“I make this salad when it's hot outside and we're looking for something quick and simple for dinner,” says Gail VanGundy. The Parker, Colorado cook likes to serve hers with butter crackers.
2 ServingsPrep/Total Time: 15 min.
- 2 cups spring mix salad greens
- 1 can (6 ounces) lump crabmeat, drained
- 2 medium tomatoes, quartered
- 2 Eggland's Best Hard-Cooked Peeled Eggs, quartered
- 6 pitted ripe olives
- 3 tablespoons chili sauce
- 2 tablespoons mayonnaise
- 1/2 teaspoon finely chopped onion
- 1/4 teaspoon sugar
- 1/8 teaspoon Worcestershire sauce
- Divide the salad greens, crab, tomatoes, eggs and olives between two
- serving plates. In a small bowl, combine the remaining ingredients;
- drizzle over salads. Yield: 2 servings.

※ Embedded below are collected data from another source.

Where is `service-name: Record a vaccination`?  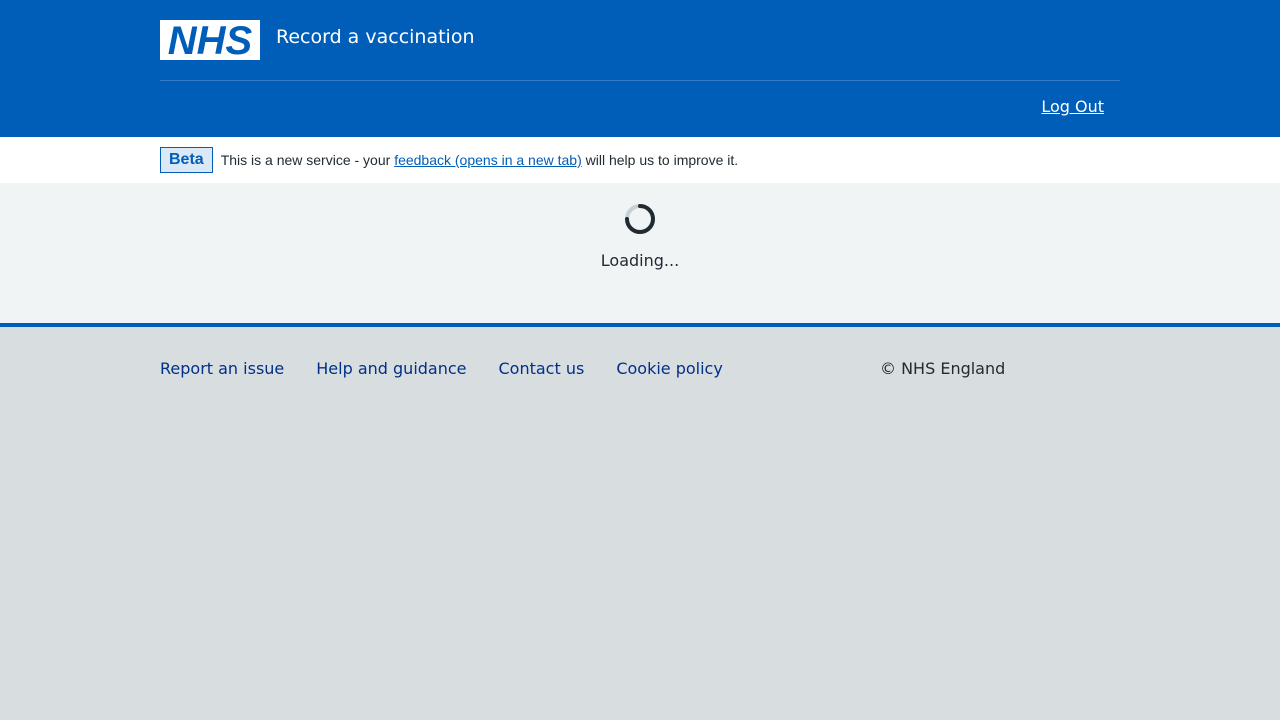 service-name: Record a vaccination is located at coordinates (376, 37).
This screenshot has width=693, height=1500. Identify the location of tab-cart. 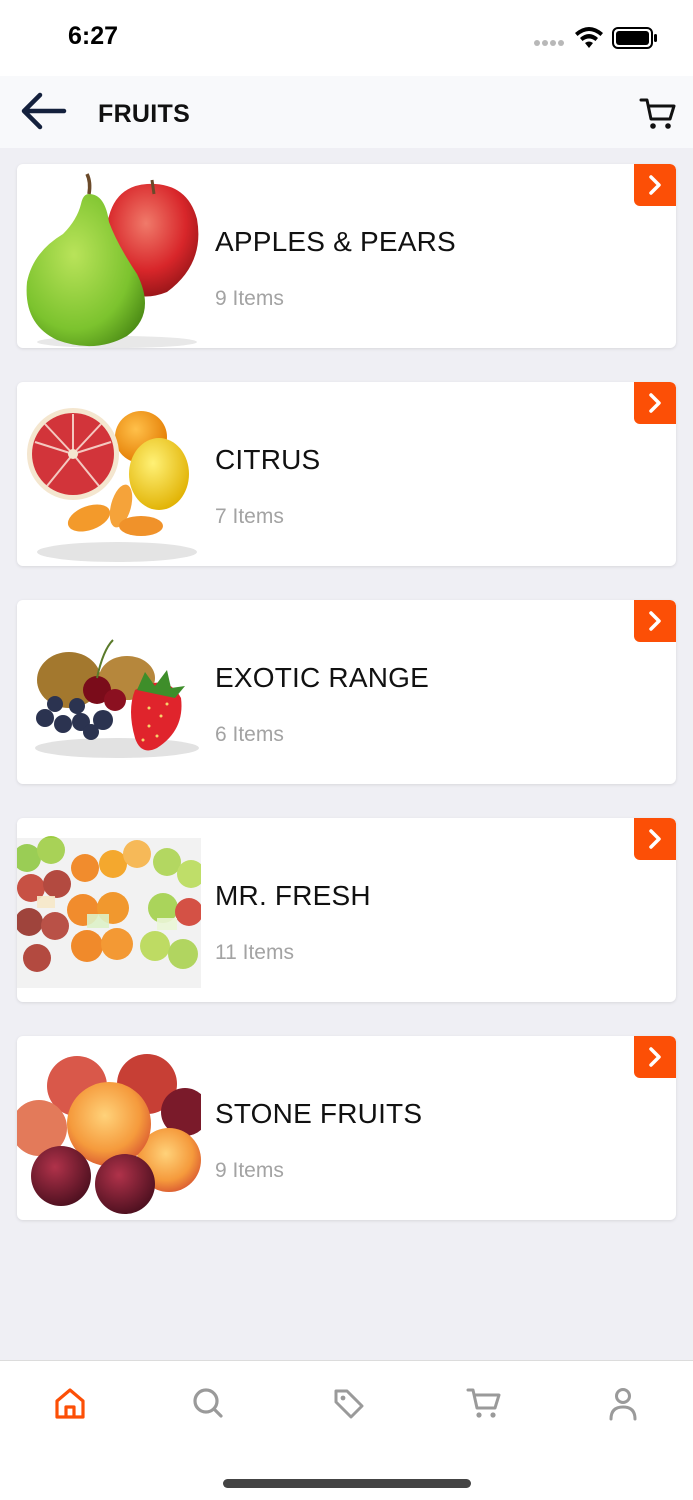
(484, 1403).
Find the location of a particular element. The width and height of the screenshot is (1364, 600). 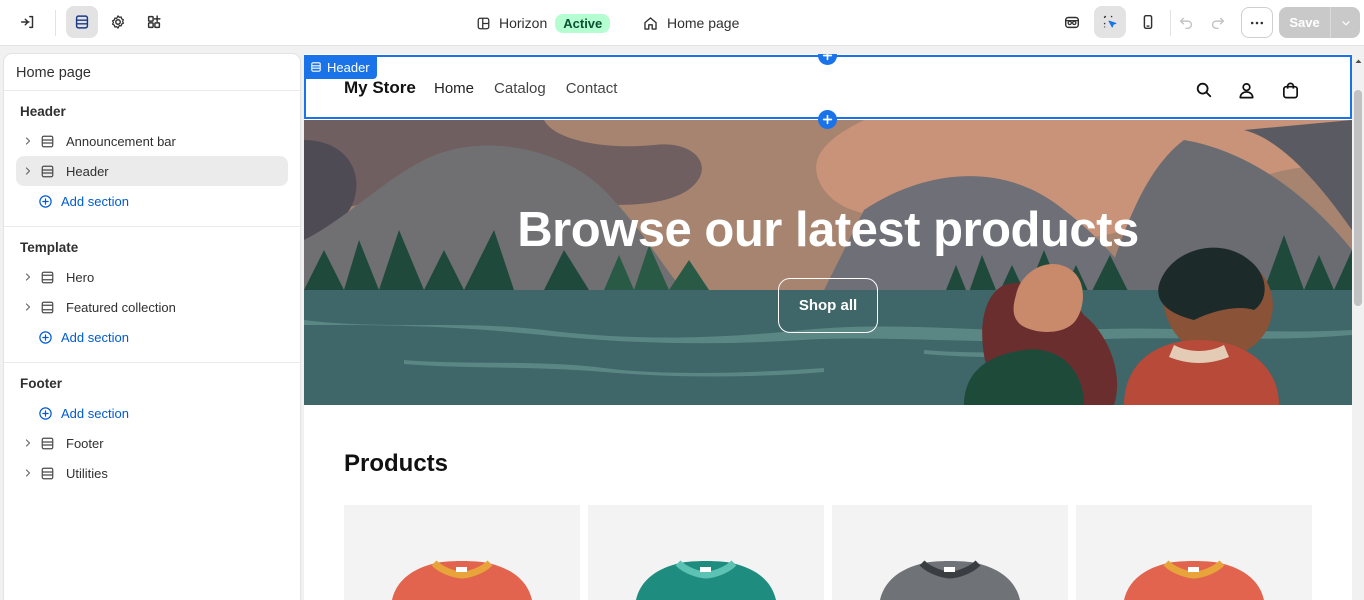

section-label: Header is located at coordinates (88, 171).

Nutritional Facts: 1 serving (prepared with reduced-fat mayonnaise) equals 288 calories, 13 g fat (3 g saturated fat), 293 mg cholesterol, 950 mg sodium, 17 g carbohydrate, 3 g fiber, 26 g protein.
Wine: Light-Bodied White Wine: Enjoy this recipe with a light-bodied white wine such as Sauvignon Blanc or Pinot Grigio.